Versiones cruzadas dentro del Gobierno
Mientras el Departamento de Transporte señaló la incursión de drones del narcotráfico como causa principal, otras fuentes federales apuntaron a pruebas militares no notificadas previamente. Según medios estadounidenses, el Pentágono evaluaba un sistema láser antidrones en la base de Fort Bliss, cercana al aeropuerto, lo que habría motivado la medida preventiva.
La restricción incluyó un radio de 16 kilómetros alrededor del aeropuerto y afectó vuelos por debajo de los 5.500 metros de altitud. Las aeronaves en rutas superiores no registraron alteraciones.
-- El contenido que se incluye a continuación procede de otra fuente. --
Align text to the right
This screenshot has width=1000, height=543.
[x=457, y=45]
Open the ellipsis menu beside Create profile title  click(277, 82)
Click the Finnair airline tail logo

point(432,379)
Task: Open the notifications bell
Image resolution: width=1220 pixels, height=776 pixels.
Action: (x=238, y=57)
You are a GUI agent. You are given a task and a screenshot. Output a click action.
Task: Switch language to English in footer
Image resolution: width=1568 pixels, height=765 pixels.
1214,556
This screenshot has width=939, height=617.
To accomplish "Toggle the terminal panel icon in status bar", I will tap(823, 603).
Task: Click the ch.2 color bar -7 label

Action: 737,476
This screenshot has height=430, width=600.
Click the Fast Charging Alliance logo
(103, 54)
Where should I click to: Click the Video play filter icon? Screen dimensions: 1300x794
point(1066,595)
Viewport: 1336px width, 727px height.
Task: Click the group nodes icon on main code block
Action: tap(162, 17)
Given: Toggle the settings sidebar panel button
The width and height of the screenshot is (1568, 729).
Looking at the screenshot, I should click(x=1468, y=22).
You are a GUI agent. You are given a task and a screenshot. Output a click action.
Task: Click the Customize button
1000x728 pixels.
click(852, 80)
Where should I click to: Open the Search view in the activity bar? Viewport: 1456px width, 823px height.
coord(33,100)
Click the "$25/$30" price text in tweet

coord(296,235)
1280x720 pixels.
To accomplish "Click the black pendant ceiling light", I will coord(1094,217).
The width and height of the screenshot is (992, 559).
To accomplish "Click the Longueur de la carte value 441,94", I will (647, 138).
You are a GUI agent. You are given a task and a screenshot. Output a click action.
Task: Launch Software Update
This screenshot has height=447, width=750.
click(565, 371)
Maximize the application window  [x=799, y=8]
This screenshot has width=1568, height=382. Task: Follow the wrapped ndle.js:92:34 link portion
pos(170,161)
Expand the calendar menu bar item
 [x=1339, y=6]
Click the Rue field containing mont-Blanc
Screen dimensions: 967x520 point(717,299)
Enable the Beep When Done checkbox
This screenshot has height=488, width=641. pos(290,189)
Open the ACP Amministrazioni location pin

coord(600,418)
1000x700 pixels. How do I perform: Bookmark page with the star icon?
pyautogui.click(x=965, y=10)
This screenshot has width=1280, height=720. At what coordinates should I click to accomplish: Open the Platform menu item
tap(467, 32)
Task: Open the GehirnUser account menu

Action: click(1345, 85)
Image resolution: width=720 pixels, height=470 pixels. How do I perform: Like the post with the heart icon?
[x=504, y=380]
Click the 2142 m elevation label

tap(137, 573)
Reanudación y tensión institucional
La FAA levantó la restricción alrededor de las 8:00 horas locales y aseguró que “no hay amenaza contra la aviación comercial”. La decisión tomó por sorpresa a distintos niveles de la administración federal y generó coordinación urgente entre agencias.
El aeropuerto internacional de El Paso, ubicado junto a la frontera con México, moviliza más de tres millones de pasajeros anuales y opera cerca de un centenar de vuelos diarios. El cierre temporal evocó precedentes excepcionales, como la suspensión general del espacio aéreo estadounidense tras los atentados del 11 de septiembre de 2001.
Hasta el momento, el Gobierno mexicano no ha confirmado información sobre incursiones de drones. La presidenta Claudia Sheinbaum declaró que no existen reportes oficiales desde México sobre el incidente.
El episodio subraya la sensibilidad de la infraestructura aérea en zonas fronterizas y la creciente preocupación por el uso de tecnología no tripulada en contextos de seguridad nacional.